Additional Therapies

  • Losartan and fenofibrate for uricosuric effects in hypertension or lipid disorders.
  • Surgery for large tophi causing functional impairment or infection.

Complementary Medicine

  • Vitamin C (>500 mg daily) may reduce serum uric acid.

ONGOING CARE

Follow-Up

  • Monitor serum uric acid q2-5 weeks during titration.
  • Periodic renal, liver, CBC tests.
  • Reinforce lifestyle and dietary advice.

Diet

  • Avoid organ meats, high fructose corn syrup, excessive alcohol.
  • Limit red meat, shellfish, sweetened beverages.
  • Encourage coffee, high-fiber foods, dairy, cherries.
  • Weight loss in overweight patients.

Patient Education

  • Flare-ups may increase during urate-lowering therapy initiation.
  • Early treatment of acute flares improves outcomes.
  • Adherence to lifestyle modifications is essential.

Prognosis

  • Generally well-managed with appropriate treatment.
  • Chronic gout can cause joint damage and nephropathy if untreated.

Complications

  • Chronic arthritis and joint destruction.
  • Uric acid nephropathy, kidney stones.

Clinical Pearls

  • Podagra is the classic first presentation.
  • MSU crystals on synovial fluid are diagnostic.
  • Treat acute flares within 24 hours.
  • Asymptomatic hyperuricemia does not require treatment.

References

  1. Abhishek A, Roddy E, Doherty M. Gout—a guide for the general and acute physicians.
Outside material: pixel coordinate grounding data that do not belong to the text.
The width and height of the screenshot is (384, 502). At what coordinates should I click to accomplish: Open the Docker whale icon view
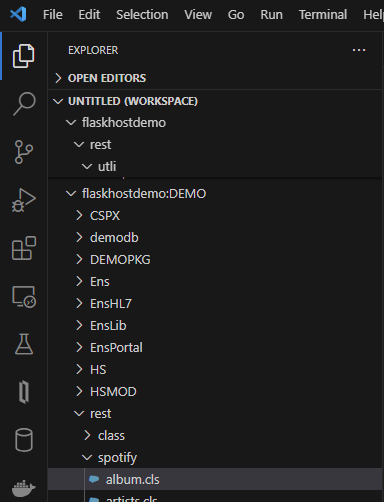click(x=24, y=488)
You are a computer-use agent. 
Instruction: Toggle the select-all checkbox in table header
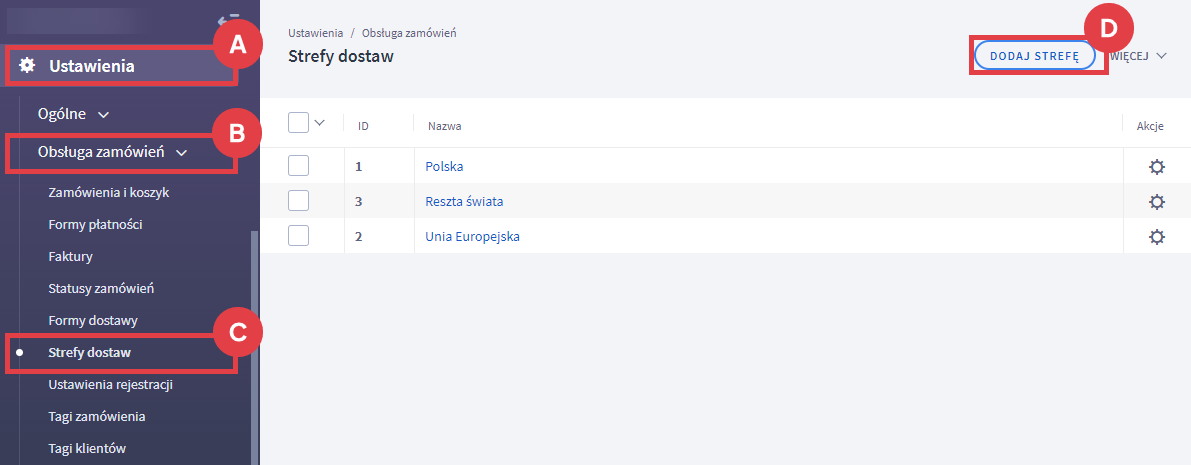point(298,123)
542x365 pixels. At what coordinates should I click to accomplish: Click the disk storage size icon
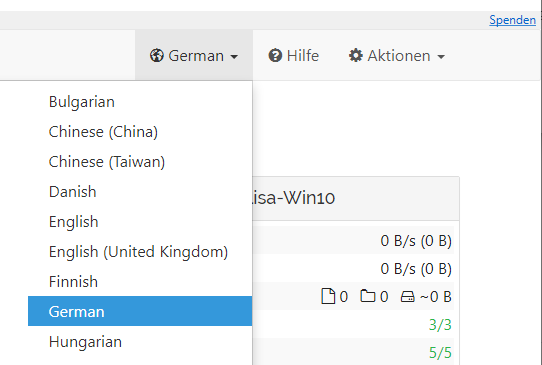tap(408, 297)
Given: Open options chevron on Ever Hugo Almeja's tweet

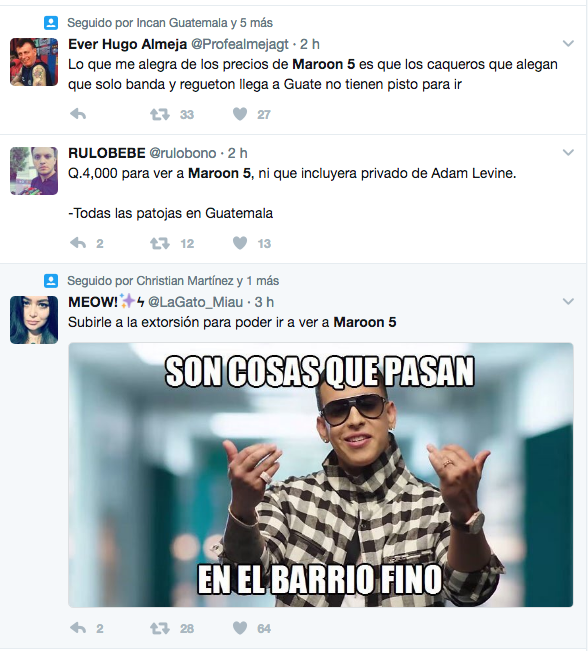Looking at the screenshot, I should click(568, 43).
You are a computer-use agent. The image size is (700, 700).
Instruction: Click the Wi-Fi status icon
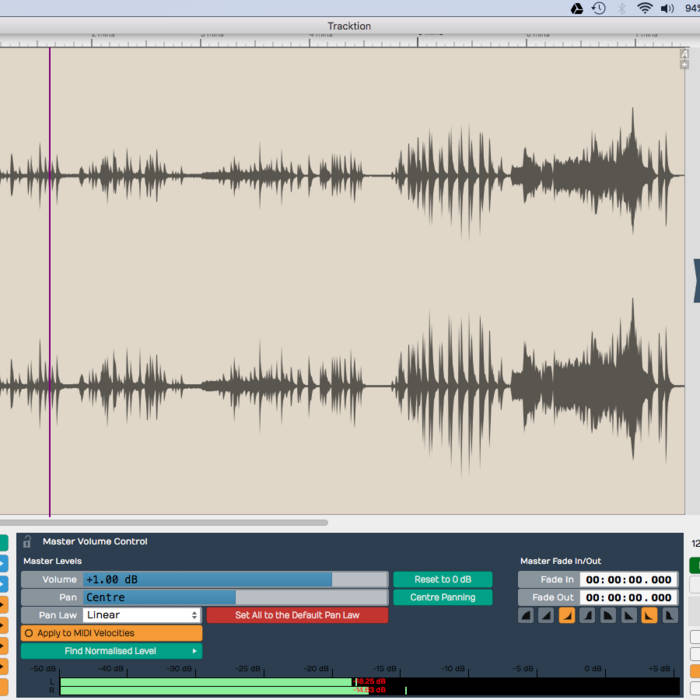pos(645,8)
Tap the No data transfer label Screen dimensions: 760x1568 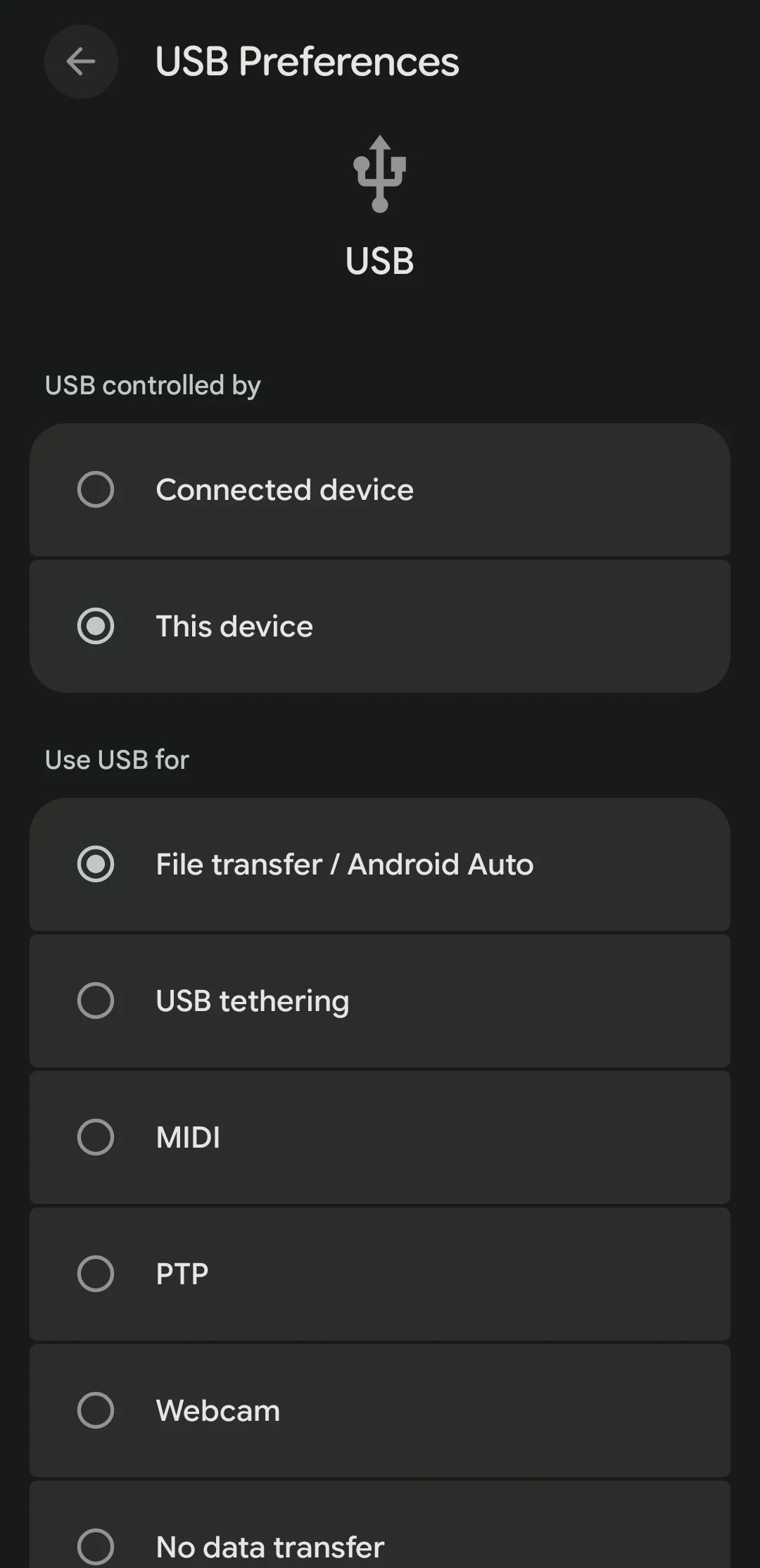[270, 1547]
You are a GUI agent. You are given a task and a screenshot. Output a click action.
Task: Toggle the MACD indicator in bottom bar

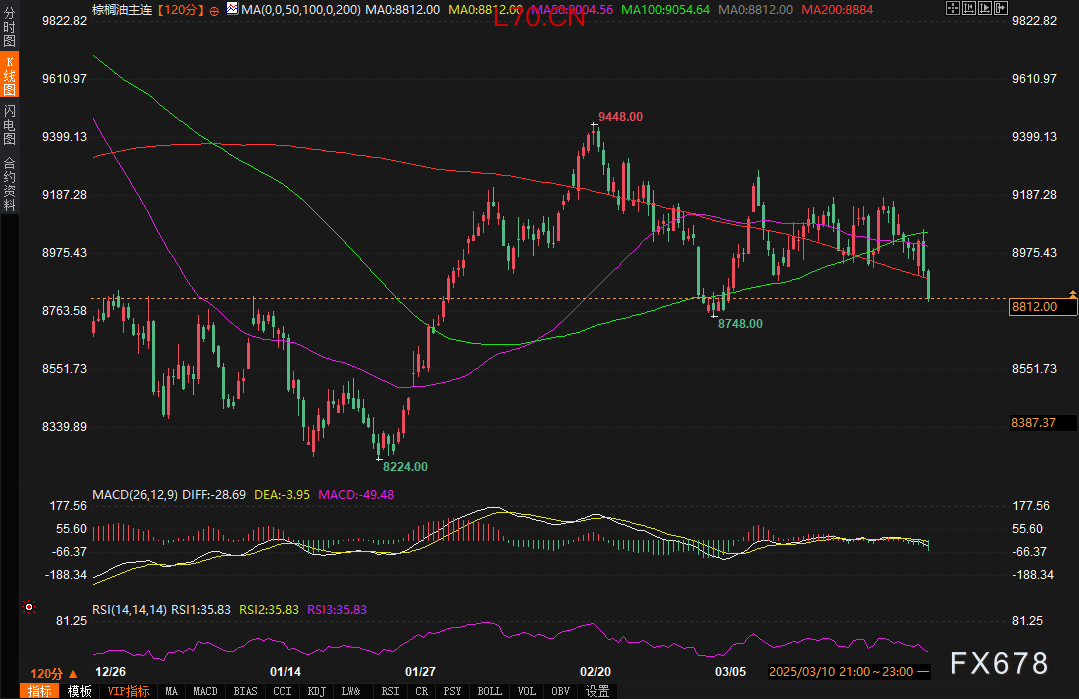(205, 691)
Clin Med (Lond). 2017;17(1):54-59.
  2. Rogenmoser S, Arnold MH. Chronic gout: Barriers to effective management. Aust J Gen Pract. 2018;47(6):351-356.
  3. Neogi T, Jansen TLTA, Dalbeth N, et al. 2015 Gout classification criteria: an American College of Rheumatology/European League Against Rheumatism collaborative initiative. Arthritis Rheumatol. 2015;67(10):2557-2568.
  4. daSilva MT, de Fátima Haueisen Sander Diniz M, Coelho CG, et al. Intake of selected foods and beverages and serum uric acid levels in adults: ELSA-Brasil (2008-2010). Public Health Nutr. 2020;23(3):506-514.
  5. Lamb KL, Lynn A, Russell J, et al. Effect of tart cherry juice on risk of gout attacks: protocol for a randomised controlled trial. BMJ Open. 2020;10(3):e035108.
  6. Choi HK, Atkinson K, Karlson EW, et al. Obesity, weight change, hypertension, diuretic use, and risk of gout in men: the health professionals follow-up study. Arch Intern Med. 2005;165(7):742-748.